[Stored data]

[Start of Attachment]

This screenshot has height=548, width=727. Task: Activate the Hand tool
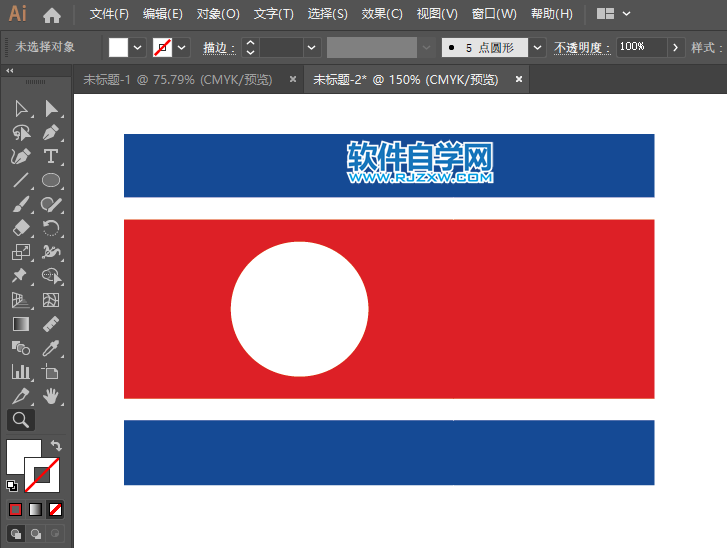point(51,396)
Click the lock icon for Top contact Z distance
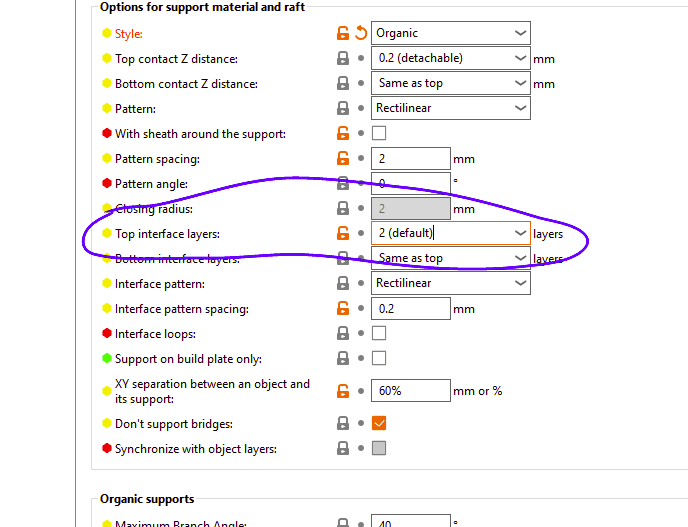This screenshot has width=688, height=527. (343, 58)
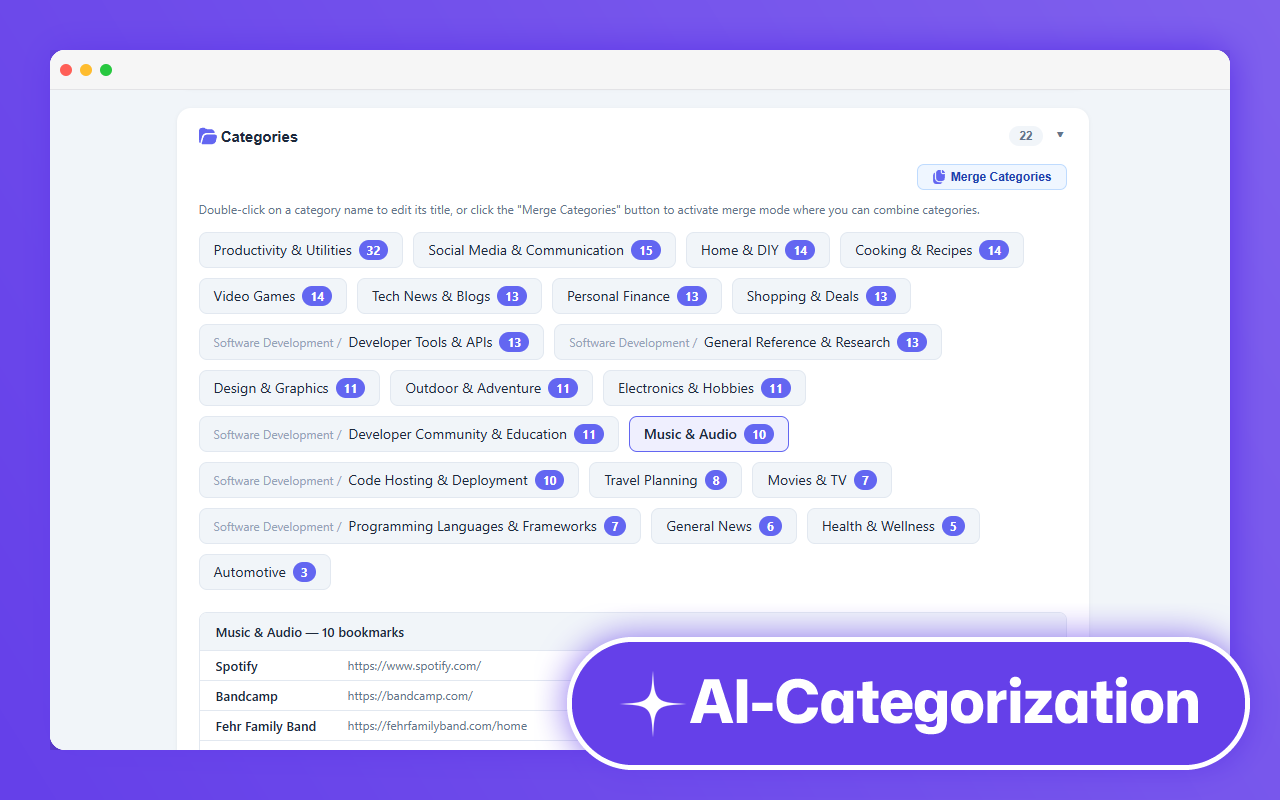Open the Spotify bookmark URL
This screenshot has width=1280, height=800.
coord(414,666)
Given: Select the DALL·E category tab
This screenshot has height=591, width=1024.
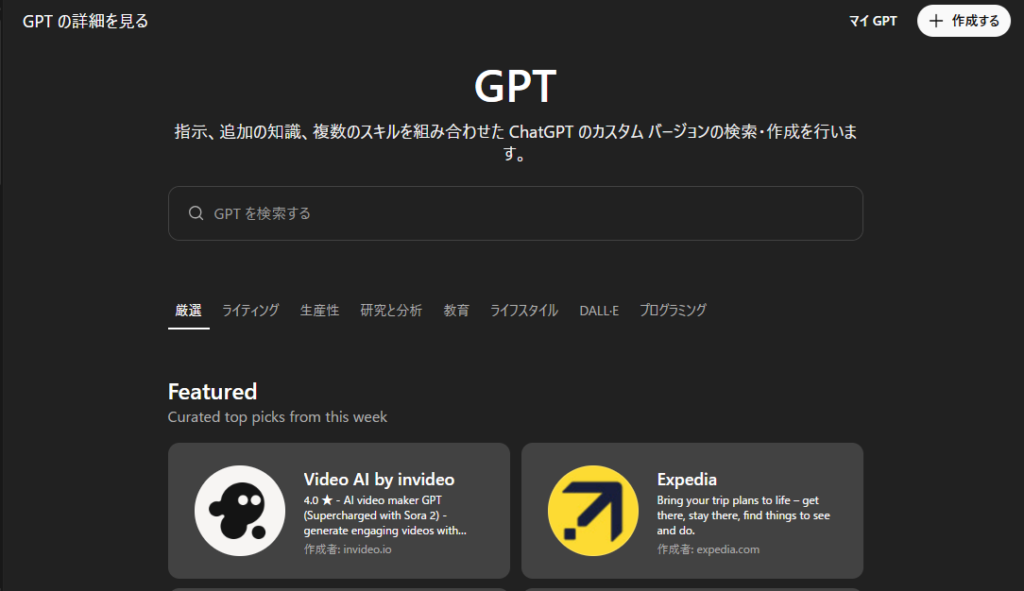Looking at the screenshot, I should [598, 310].
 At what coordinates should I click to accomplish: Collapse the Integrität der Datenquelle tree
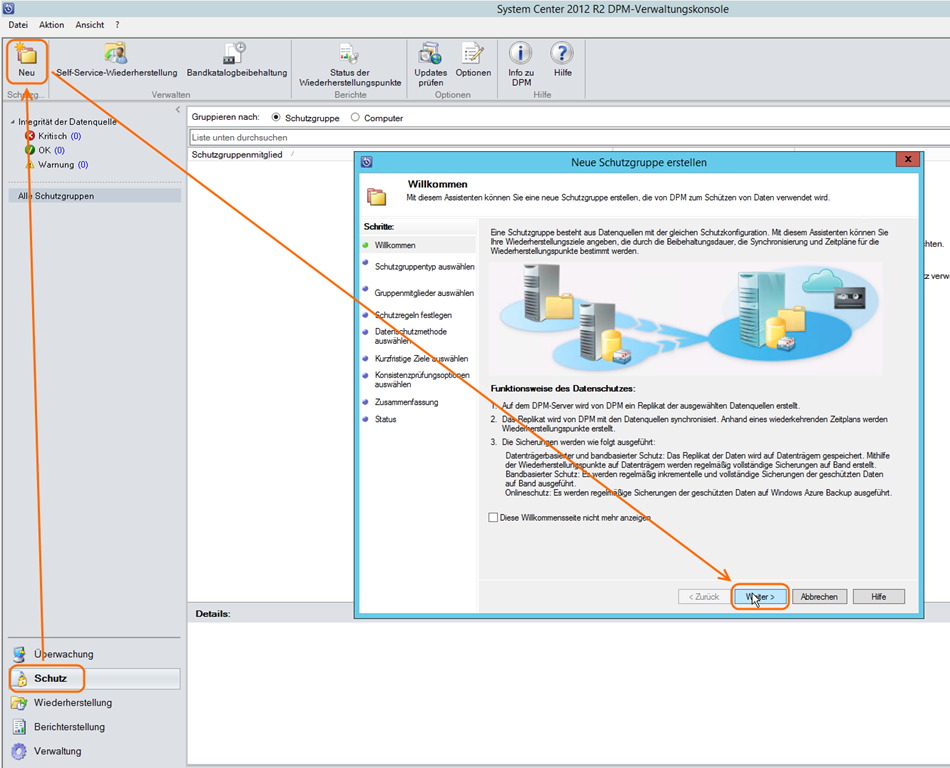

[End of Attachment]

▶ [Brief]: Your job is to repeat the data exactly, leaving each picture out.

▶ [Response]:
This screenshot has height=548, width=727. Task: Activate the Hand tool
point(51,396)
Click the lock icon for Top contact Z distance
This screenshot has width=688, height=527. (343, 58)
Open the Spotify bookmark URL
This screenshot has width=1280, height=800.
coord(414,666)
Given: Select the DALL·E category tab
This screenshot has height=591, width=1024.
Looking at the screenshot, I should [598, 310].
 At what coordinates should I click to accomplish: Collapse the Integrität der Datenquelle tree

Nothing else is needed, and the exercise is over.